- TASK DETAILS
In the article about the Treasury and the economic cycle, what did the Institute for Fiscal Studies call for?

- SUPPLIED TEXT
***
John Cunliffe, the head of macroeconomic policy at the Treasury, told MPs yesterday it was not possible to "outsource" parts of the tax and spending policy. "It is very important that all of the stages in the process that interdependent stay with one authority and that that one authority remains accountable," he told the Commons Treasury Select Committee.

His comments followed the decision by Gordon Brown in Monday's pre-Budget report to add another three years to the end of the economic cycle.

Critics say that makes it easier for him to meet his golden ruleto borrow only to invest when averaged over the economic cycle, because it gives him the freedom to adjust the timing to balance the books.

On Tuesday the Institute for Fiscal Studies, an independent think-tank, said the Chancellor had moved the goalposts so far "that they are barely still on the pitch".

The IFS called for an independent body to date the cycle to prevent any allegations of political meddling. Yesterday Michael Fallon, the Conservative MP, said an independent auditor was needed to "stop these fiddles".

Mr Cunliffe said the Treasury's assumptions on forecasts such as oil prices and unemployment, for example, were already checked by the National Audit Office. He added the NAO would be able to audit the timing of the current cycle, due to end in 2009, after the Treasury had declared it had ended.
***
- COLLECTED DATA

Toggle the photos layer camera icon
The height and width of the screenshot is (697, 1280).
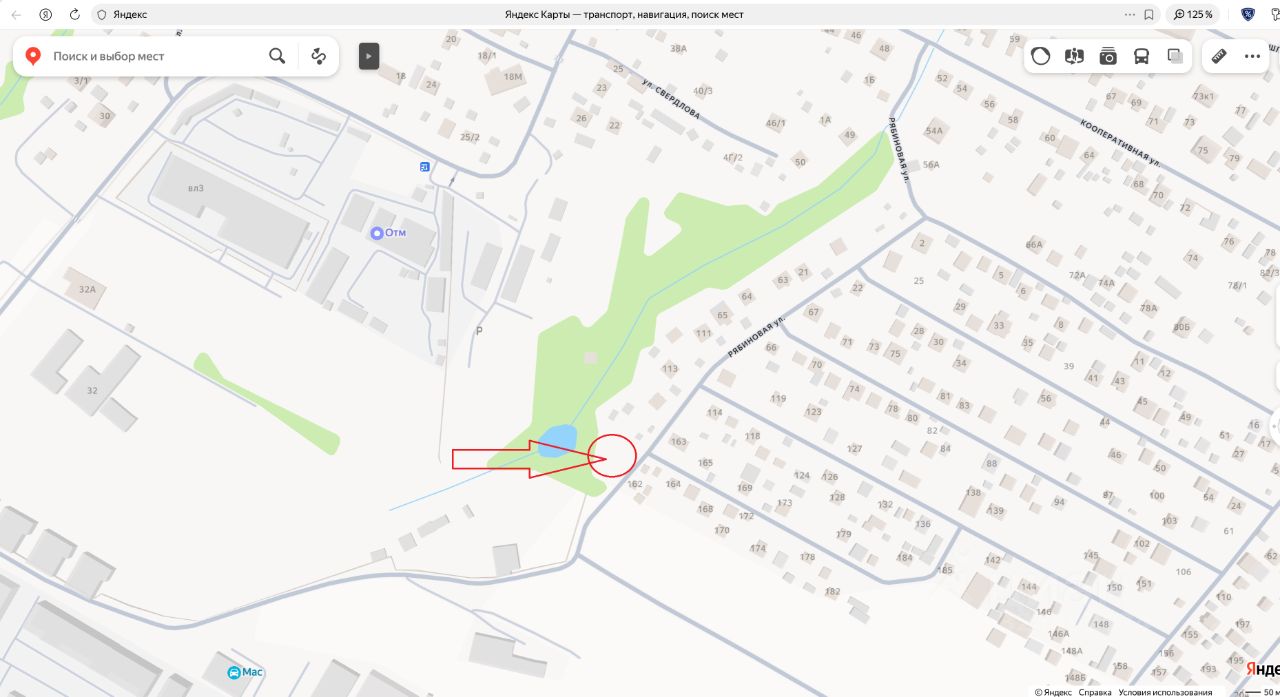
***
- OUTPUT OF THE TASK
An independent body to date the economic cycle, to prevent any allegations of political meddling.